- [PROBLEM SET]:
1 - In the forum thread about Satsuma oranges splitting on the tree, what does CDHknives suspect killed the Satsuma grown in a large pot?
2 - Write the next part of the forum thread about Satsuma oranges splitting on the tree, beginning with the post by Ranger Bay.

- [TEXT BLOCK]:
★ ★ ★ ★

# Satsuma Orange tree fruit is splitting on the tree



## baytownboy (Jul 24, 2009)

My Satsuma Orange tree fruit is splitting on the tree. Was looking at my tree today and I had one orange that was splitting on the tree. I have 26 oranges on my tree and try to water every week. Never in the past has this happened. I brought it inside and opened it up and it was very juicy but had a small sour taste to it. Anyone know know what is going on, maybe more later? Maybe water more? I know I don't want to lose anymore, thanx.


----------



## CDHknives (Mar 17, 2012)

I don't think an occasional split fruit is a problem or rare. I found one on my grapefruit tree last week. Just like dropped fruit, sometimes the tree just self prunes or rejects some fruit.

Now if you start losing them all, that can mean many things. I tried a Satsuma in a large pot and killed it (root rot I think, never can be sure).


----------



## Ranger Bay (Jul 25, 2011)

★ ★ ★ ★

- [DATASET EXCERPT]:
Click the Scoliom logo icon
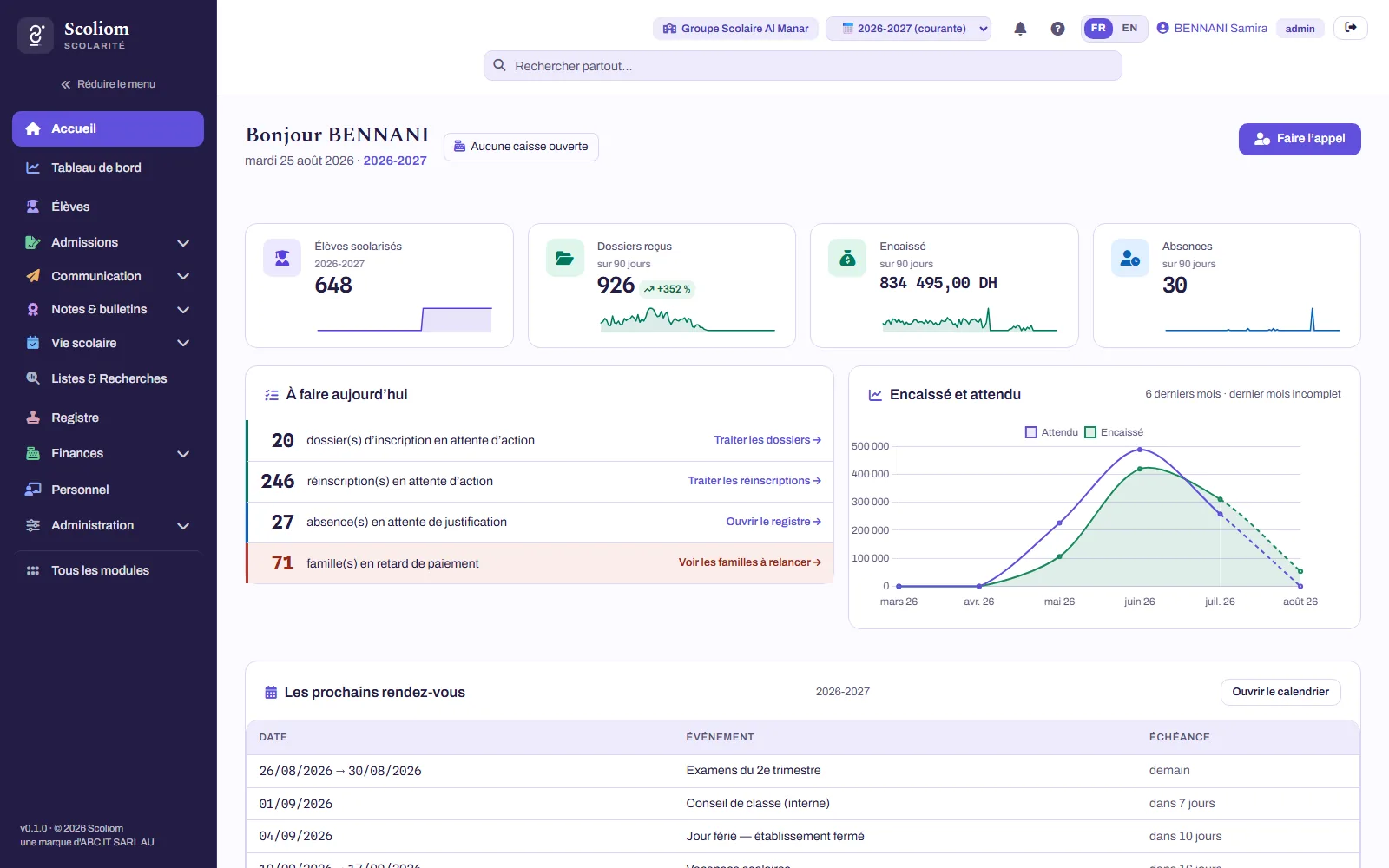The width and height of the screenshot is (1389, 868). [36, 36]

★ ★ ★ ★

- [OUTPUTS]:
1 - Root rot, though CDHknives says it can never be certain.

2 -
Sounds like the inside fruit is growing faster than the rind-usually too much water. Ther same thing will happen to tomatoes in the summer when they are a little dry and you get a big rain. It also could be the variety. My La. Early is doing the same thing but my others are not.


----------



## Profish00 (May 21, 2004)

I have 1/4 of the fruit i had last year growing, noticed today. And my grapefruit has twice as much compared to last year.


----------



## baytownboy (Jul 24, 2009)

Since my post on 8-27, my Satsuma Orange tree fruit is splitting on the tree. 
Saw today another 10 or so have dropped after splitting.


----------



## ankle-deep (Sep 2, 2005)

A heavy rain after a dry spell will cause them to split.


----------



## bowmansdad (Nov 29, 2011)

I checked mine today and didn't see any split fruit. I haven't been watering it regularly so that may be why they're not splitting. Tree has a bunch of fruit but not like last years bumper crop.


----------



## fish-r-ride (Jan 5, 2009)

On my Armstrong early I noticed some of mine splitting also, figured it was due to the 5 in. rain last weekend we got here. A lot of my fruit are starting to turn orange.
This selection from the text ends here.